YOUR TASK => Your answer must be an exact copy of the data, without any pictures.

Stored data entries =>

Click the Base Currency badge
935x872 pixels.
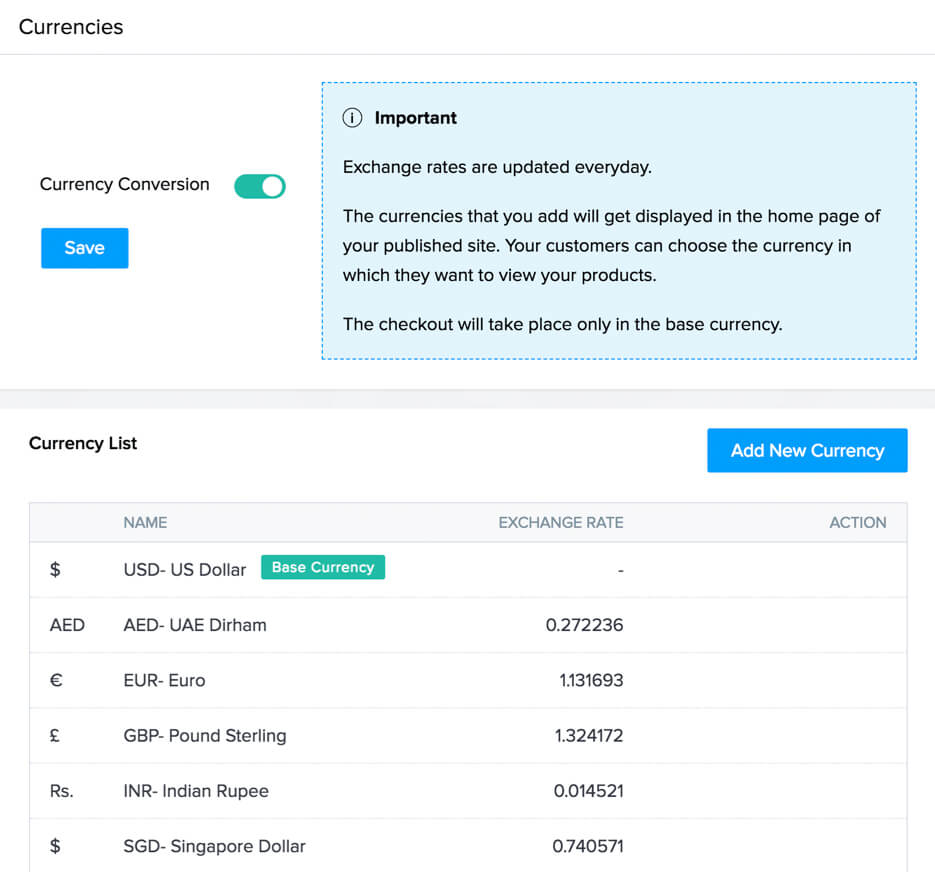(323, 568)
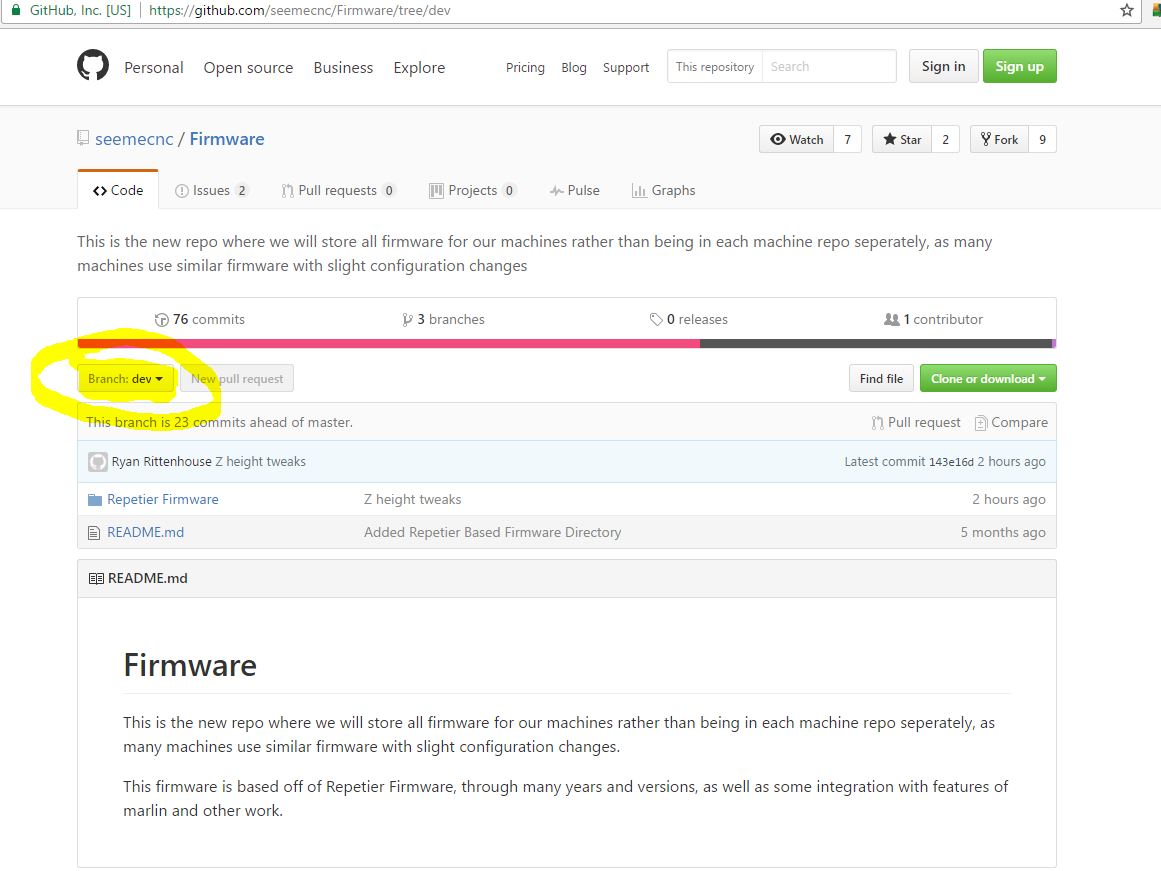Click the GitHub Octocat logo
The width and height of the screenshot is (1161, 871).
93,66
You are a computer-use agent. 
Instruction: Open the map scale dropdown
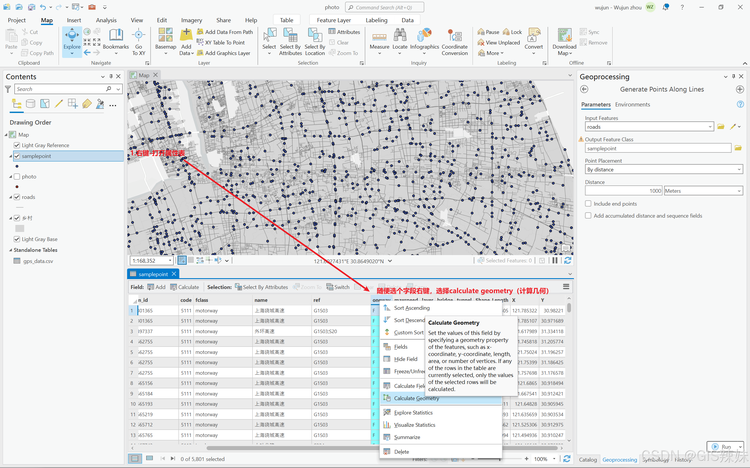tap(169, 261)
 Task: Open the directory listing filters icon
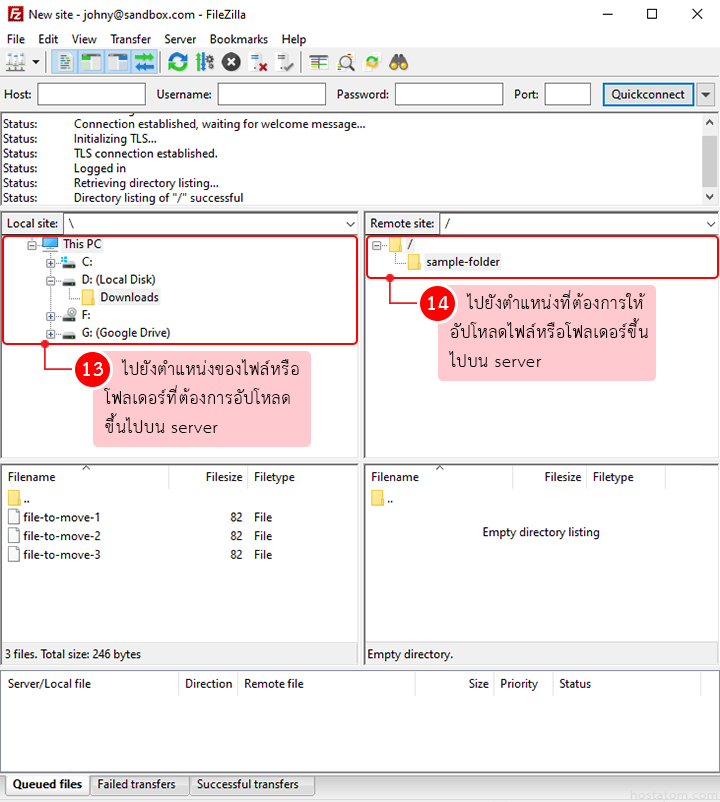(319, 62)
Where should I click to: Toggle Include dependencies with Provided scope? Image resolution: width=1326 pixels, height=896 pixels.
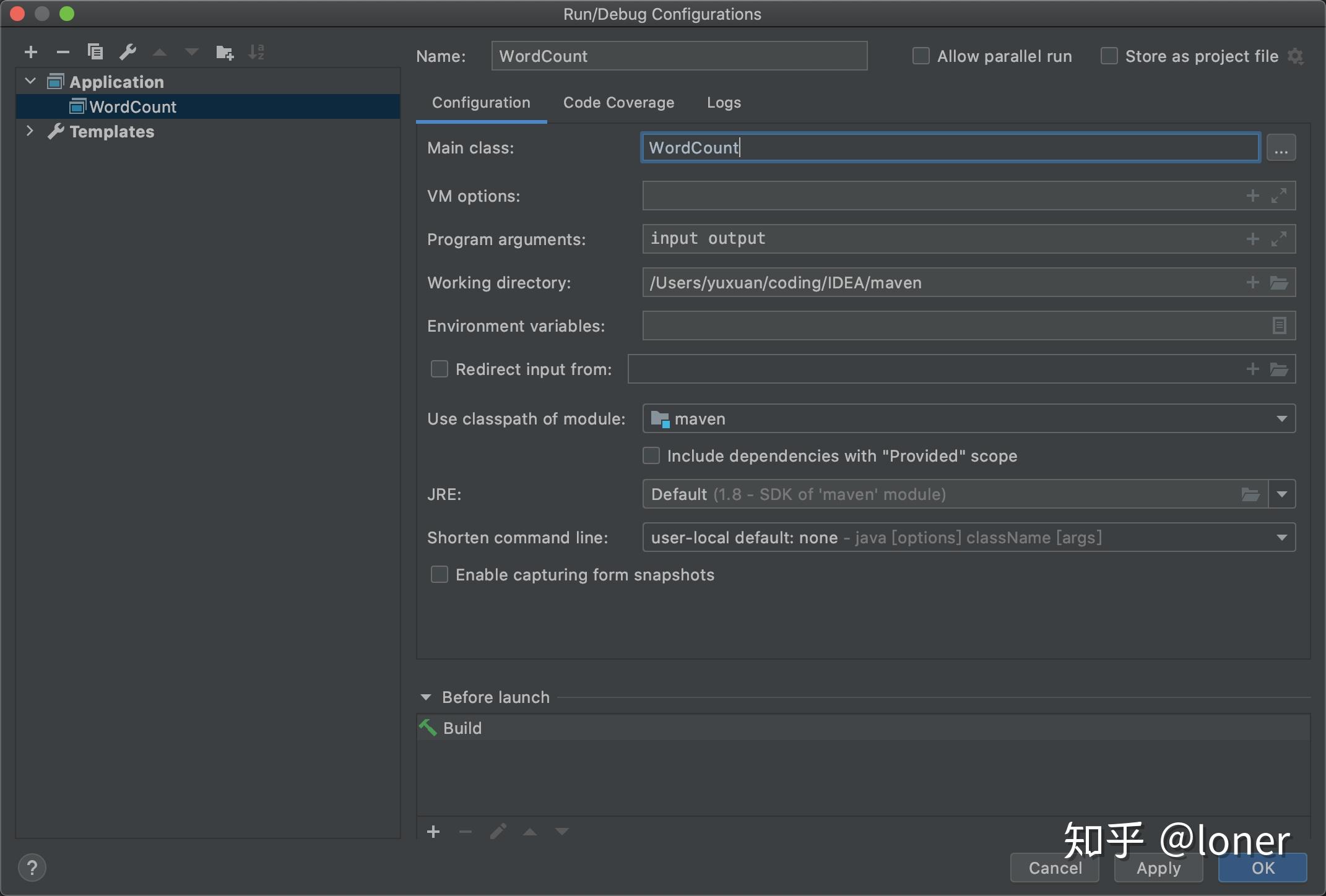651,456
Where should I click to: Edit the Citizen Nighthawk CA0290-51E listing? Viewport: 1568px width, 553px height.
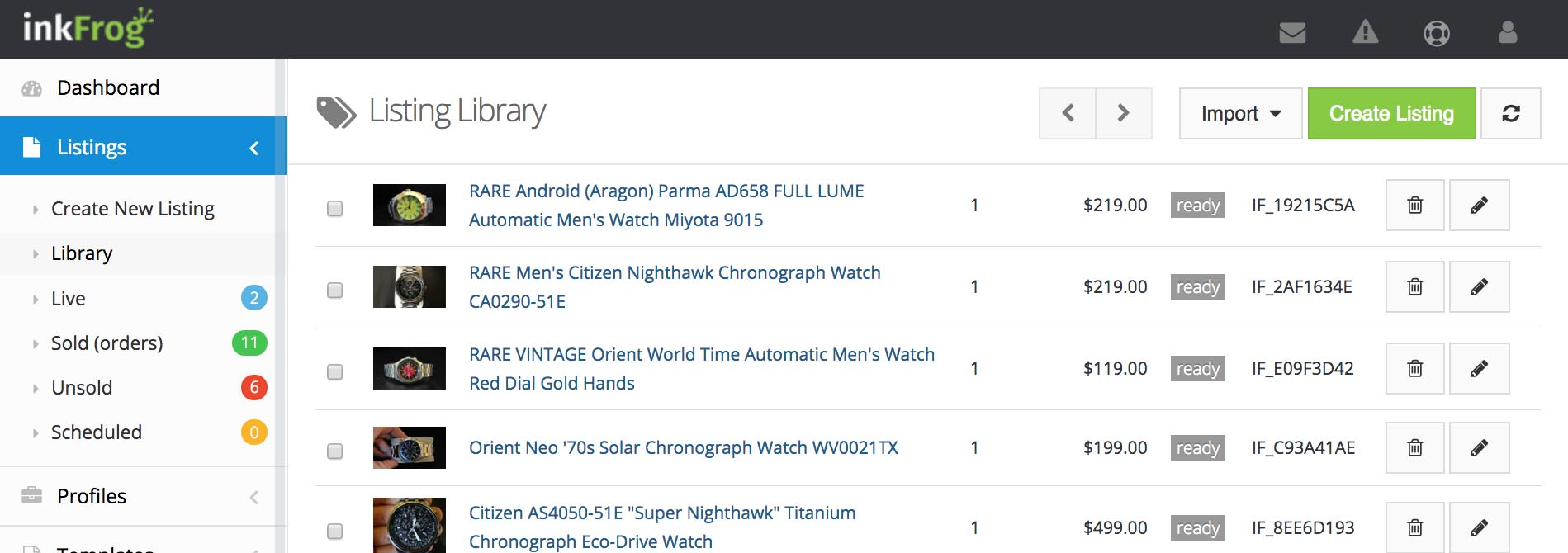click(1479, 287)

EXERCISE RESPONSE =>
Click the Base Currency badge
935x872 pixels.
(323, 568)
Click the GitHub Octocat logo
The width and height of the screenshot is (1161, 871).
93,66
You are a computer-use agent. 
Instruction: Open the map scale dropdown
tap(169, 261)
 Task: Open the directory listing filters icon
(319, 62)
Where should I click to: Toggle Include dependencies with Provided scope? Image resolution: width=1326 pixels, height=896 pixels.
651,456
Where should I click to: Edit the Citizen Nighthawk CA0290-51E listing? Viewport: 1568px width, 553px height.
click(1479, 287)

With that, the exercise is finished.